18th International Symposium for the Interaction of Munitions with Structures

Oct. 21-25, 2019

Presentation Guidelines


Speaker Presentations are due on October 7th, 2019

**Presentations that miss the due date must be physically brought in to ISIEMS on a USB flash drive**

  • The presentation must be created in Microsoft PowerPoint 16x9 -or- saved as a PDF presentation.

    • Each presentation has a 20-minute time limit including a 5-minute audience discussion period. 

  • Please review the schedule posted on the website and verify your name, presentation title, scheduled time, and NATO status.

    • If there are any discrepancies, please email Erin Dinkel at edinkel@ufl.edu with corrections. 



Talks are scheduled in 20 minutes time slots. Presenters should plan to use their time slots with 15 minutes of presenting their research and 5 minutes for audience questions. Presentation slides should be prepared and saved as either PowerPoint (16x9) or PDF. Please try to have your presentation finished and uploaded the day before your talk is scheduled.

Detailed Speaker Information

There will be 3 concurrent sessions, so please make every effort to keep to the time schedule, allowing participants to move from room to room to according to the programmed times.  Session rooms will be equipped with a data projector, screen, a PC with a Windows-readable USB flash drive and CD-ROM drive, as well as a podium microphone, and laser pointer.
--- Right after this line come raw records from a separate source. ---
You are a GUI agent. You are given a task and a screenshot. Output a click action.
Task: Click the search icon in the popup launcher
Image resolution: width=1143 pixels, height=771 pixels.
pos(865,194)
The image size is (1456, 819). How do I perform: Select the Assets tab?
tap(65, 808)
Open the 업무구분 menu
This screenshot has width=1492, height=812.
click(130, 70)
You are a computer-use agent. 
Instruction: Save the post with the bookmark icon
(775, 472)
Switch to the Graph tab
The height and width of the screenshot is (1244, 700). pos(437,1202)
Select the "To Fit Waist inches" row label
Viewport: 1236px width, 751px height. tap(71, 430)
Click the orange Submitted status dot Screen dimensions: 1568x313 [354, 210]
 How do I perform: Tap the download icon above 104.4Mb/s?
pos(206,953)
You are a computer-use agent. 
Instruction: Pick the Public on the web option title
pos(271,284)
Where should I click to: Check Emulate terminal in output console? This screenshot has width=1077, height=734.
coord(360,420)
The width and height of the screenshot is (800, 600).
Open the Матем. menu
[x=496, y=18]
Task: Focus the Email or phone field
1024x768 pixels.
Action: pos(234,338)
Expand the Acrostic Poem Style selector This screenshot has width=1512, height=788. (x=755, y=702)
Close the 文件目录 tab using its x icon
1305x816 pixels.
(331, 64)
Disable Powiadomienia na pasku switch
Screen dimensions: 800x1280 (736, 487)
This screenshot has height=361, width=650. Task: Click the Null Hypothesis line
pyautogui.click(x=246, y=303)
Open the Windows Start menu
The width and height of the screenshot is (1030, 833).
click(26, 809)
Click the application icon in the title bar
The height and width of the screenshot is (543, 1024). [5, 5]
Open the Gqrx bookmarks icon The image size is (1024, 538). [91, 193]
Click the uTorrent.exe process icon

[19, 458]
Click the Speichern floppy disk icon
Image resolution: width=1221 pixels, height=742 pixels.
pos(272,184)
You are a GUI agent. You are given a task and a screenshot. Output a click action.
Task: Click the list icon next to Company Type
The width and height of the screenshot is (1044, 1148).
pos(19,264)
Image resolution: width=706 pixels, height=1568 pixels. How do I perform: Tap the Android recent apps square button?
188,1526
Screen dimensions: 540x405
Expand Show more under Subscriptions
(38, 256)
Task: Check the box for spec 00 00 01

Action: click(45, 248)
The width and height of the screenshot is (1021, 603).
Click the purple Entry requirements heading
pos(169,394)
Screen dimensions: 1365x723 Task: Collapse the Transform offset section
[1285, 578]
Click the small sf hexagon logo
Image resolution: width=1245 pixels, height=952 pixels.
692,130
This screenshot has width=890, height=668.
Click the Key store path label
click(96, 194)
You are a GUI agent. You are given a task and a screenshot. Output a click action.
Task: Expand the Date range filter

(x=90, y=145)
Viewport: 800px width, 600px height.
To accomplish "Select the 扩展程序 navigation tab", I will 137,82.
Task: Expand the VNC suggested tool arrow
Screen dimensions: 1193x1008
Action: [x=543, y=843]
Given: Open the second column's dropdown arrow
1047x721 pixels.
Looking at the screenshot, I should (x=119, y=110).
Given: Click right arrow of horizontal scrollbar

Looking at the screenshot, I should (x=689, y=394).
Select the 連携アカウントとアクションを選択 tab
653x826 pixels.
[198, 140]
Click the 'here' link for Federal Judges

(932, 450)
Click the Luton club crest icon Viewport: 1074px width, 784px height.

Detailed Presentation Information and Advice

To avoid problems with your presentation, please follow these guidelines:


  • Speakers should arrive in the session room ½ hour before their session begins. Please note: session rooms do not have Internet access.
  • Your presentation should be tested and loaded to the appropriate session folder in the session room at least 3 hours prior to the start of your session. To save on registration costs we are not accommodating remote web-based uploading.  Files may be transferred via Presentations USB hard drive (Pocket Drive), USB flash drive, CD-ROM, CD-R, or DVD.
  • “Last minute” file transfers maybe done at the computer in the room of your session up to 15 minutes prior to the start of each session, but you are responsible for having pre-checked for compatibility issues in the speaker readiness room.
  • Presentations must be in one of these supported file types:
    • PowerPoint (.ppt, .pps, .pptx, .ppsx) or Portable document format (.pdf)
  • [Audio and video files must be uploaded and tested in the speaker readiness room. We recommend .wmv and .avi formats. Other media formats that are supported but will occasionally malfunction include: mov mpg, mpeg, mp3, and rm]

Advice for MAC Presentations

The operating system on the session room PCs will be Windows 7 Professional, and software will include: Microsoft Office 2010, Adobe Acrobat Reader X, QuickTime*, Windows Media Player, Flash Player, VLC Player.

We strongly recommend that you test your Mac-produced presentation on a Windows based system before arriving at the meeting AND that you come to the Speaker Readiness Room at least 3 hours prior to the start of your session (not the start of your presentation) - as nothing can guarantee that your presentation will appear and behave as you intended without testing it in the Speaker Readiness Room on the rental PC's. If you use PowerPoint, remember that it behaves differently on Mac and PC.

The three most common problems encountered when moving from Mac to PC are:

  1. Fonts.
  2. Quicktime movies. You can embed and play MOV files in Powerpoint for Mac, but not so on a PC. To run on a PC you should either hyperlink to the MOV file (which will open the Quicktime player), or you should have someone (like the AV techs in the speaker readiness room) convert each MOV file to WMV.
  3. TIFF images. When you copy and paste a picture into PowerPoint on a Mac it is often recognized on a PC as TIFF image and will not display properly. In most cases this problem can be avoided simply by applying the red eye dropper to each picture while composing the presentation on your Mac. Alternatively, ensure that each embedded picture is a GIF or JPEG or PNG image.

If you use Keynote (not an acceptable file type), try saving your presentation in Quicktime format as well as Powerpoint. The newest versions of Keynote usually do a remarkably good job of producing Quicktime presentations that play beautifully inside the Quicktime player on a PC. Even when the PowerPoint presentation looks bad on the PC because of special fonts or images, the generated Quicktime file may be fine.